* _AIM OF THE TASK_:
All lines in the material below that contain "each" should be located and copied.

(TASK INPUT begins)

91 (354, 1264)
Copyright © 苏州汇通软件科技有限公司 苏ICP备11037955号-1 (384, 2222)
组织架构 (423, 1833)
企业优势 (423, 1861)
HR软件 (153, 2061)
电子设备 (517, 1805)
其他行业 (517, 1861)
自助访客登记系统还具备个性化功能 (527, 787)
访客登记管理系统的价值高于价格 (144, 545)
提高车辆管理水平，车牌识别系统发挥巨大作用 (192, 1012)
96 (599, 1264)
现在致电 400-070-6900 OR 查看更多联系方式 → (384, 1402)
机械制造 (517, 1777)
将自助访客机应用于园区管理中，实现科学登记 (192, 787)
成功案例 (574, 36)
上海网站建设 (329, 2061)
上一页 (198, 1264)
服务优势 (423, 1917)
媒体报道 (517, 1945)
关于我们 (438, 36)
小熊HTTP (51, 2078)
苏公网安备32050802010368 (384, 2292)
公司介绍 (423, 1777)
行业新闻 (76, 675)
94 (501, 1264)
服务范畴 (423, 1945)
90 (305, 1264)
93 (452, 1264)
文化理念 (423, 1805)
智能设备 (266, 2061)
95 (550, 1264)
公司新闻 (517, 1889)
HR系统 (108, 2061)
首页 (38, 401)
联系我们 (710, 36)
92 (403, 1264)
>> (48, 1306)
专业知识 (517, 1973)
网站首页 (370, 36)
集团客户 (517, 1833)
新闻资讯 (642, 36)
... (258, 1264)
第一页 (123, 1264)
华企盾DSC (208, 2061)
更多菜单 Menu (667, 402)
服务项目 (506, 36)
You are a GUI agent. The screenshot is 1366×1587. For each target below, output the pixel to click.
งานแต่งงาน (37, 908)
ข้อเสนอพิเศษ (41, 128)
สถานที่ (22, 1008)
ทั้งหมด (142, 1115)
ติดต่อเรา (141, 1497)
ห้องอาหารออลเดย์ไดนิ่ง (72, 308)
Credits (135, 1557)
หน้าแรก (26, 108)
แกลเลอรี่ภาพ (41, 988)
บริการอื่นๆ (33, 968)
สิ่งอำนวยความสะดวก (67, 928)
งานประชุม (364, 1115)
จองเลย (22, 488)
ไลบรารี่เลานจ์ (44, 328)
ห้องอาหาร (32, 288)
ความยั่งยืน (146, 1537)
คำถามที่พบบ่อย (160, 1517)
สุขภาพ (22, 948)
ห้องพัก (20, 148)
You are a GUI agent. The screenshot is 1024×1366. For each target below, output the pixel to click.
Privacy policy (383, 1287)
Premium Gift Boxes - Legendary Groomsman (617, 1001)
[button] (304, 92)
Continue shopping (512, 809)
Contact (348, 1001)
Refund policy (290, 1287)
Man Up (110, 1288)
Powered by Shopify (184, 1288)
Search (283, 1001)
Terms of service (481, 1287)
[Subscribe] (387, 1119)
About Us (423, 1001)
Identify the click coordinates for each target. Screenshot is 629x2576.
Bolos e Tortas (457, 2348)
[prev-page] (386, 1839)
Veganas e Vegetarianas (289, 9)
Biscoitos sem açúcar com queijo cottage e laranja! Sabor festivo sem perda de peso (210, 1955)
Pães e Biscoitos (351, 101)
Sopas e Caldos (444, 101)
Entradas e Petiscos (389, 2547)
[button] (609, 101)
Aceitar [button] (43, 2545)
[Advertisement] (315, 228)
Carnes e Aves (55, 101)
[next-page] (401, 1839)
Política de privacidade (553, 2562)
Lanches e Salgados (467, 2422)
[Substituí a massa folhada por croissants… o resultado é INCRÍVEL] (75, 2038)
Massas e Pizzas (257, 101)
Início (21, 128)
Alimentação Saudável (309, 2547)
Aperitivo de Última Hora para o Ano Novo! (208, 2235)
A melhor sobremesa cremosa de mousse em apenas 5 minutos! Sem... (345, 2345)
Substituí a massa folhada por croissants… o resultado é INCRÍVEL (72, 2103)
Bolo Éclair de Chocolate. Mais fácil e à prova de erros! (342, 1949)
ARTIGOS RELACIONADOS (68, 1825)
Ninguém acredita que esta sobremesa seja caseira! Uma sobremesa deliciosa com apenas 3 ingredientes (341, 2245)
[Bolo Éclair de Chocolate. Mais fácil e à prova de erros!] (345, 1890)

(TASK INPUT ends)

* _ANSWER BELOW_:
You are a GUI agent. The screenshot is 1366×1587. For each target below, output the pixel to click.
You are a GUI agent. The screenshot is 1024×1366. For each target below, output the pixel to click.
Identify the click coordinates for each target. Screenshot is 629x2576.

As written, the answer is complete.